**Source data**
= = = = = = =
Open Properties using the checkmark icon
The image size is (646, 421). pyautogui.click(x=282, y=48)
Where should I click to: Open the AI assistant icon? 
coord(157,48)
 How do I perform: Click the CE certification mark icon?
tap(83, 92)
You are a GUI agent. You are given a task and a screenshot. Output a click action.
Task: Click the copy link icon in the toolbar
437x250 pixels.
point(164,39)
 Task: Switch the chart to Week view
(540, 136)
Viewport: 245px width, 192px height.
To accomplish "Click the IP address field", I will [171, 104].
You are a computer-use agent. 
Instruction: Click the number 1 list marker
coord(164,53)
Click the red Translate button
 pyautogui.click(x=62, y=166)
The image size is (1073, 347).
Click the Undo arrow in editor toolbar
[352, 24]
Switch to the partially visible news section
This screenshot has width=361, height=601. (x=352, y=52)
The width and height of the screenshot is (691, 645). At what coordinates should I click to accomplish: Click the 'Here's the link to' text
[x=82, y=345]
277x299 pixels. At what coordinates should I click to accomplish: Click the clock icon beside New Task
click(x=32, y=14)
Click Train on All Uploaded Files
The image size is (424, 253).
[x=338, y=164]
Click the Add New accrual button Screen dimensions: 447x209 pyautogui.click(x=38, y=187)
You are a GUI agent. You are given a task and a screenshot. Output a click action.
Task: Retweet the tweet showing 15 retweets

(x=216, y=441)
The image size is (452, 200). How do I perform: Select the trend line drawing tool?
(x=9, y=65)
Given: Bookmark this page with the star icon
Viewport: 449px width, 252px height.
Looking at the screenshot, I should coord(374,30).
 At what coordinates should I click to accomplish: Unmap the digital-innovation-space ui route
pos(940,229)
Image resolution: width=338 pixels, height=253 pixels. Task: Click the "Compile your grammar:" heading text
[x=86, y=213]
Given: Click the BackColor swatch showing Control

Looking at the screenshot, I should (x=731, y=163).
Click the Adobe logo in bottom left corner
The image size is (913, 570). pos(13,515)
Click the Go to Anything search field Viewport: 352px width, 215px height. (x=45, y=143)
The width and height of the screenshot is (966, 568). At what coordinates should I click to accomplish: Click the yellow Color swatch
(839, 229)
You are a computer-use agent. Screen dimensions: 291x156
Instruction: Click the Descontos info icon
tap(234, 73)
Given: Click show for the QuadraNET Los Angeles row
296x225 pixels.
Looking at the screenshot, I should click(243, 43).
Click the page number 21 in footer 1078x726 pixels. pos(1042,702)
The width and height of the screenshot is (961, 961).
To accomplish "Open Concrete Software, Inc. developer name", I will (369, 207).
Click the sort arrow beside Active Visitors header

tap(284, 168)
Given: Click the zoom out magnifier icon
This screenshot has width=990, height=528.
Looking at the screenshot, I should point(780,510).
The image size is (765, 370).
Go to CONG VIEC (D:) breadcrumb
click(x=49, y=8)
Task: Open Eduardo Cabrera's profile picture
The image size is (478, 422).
= = = = = = =
**Your assignment**
Starting with the line that holds "277x299 pixels. At" and ending with the line that holds "Click the Go", retype every line in the data above exactly, and nothing else.

**Task response**
277x299 pixels. At what coordinates should I click to accomplish: Click the clock icon beside New Task
click(x=32, y=14)
Click Train on All Uploaded Files
The image size is (424, 253).
[x=338, y=164]
Click the Add New accrual button Screen dimensions: 447x209 pyautogui.click(x=38, y=187)
You are a GUI agent. You are given a task and a screenshot. Output a click action.
Task: Retweet the tweet showing 15 retweets

(x=216, y=441)
The image size is (452, 200). How do I perform: Select the trend line drawing tool?
(x=9, y=65)
Given: Bookmark this page with the star icon
Viewport: 449px width, 252px height.
Looking at the screenshot, I should coord(374,30).
 At what coordinates should I click to accomplish: Unmap the digital-innovation-space ui route
pos(940,229)
Image resolution: width=338 pixels, height=253 pixels. Task: Click the "Compile your grammar:" heading text
[x=86, y=213]
Given: Click the BackColor swatch showing Control

Looking at the screenshot, I should (x=731, y=163).
Click the Adobe logo in bottom left corner
The image size is (913, 570). pos(13,515)
Click the Go to Anything search field Viewport: 352px width, 215px height. (x=45, y=143)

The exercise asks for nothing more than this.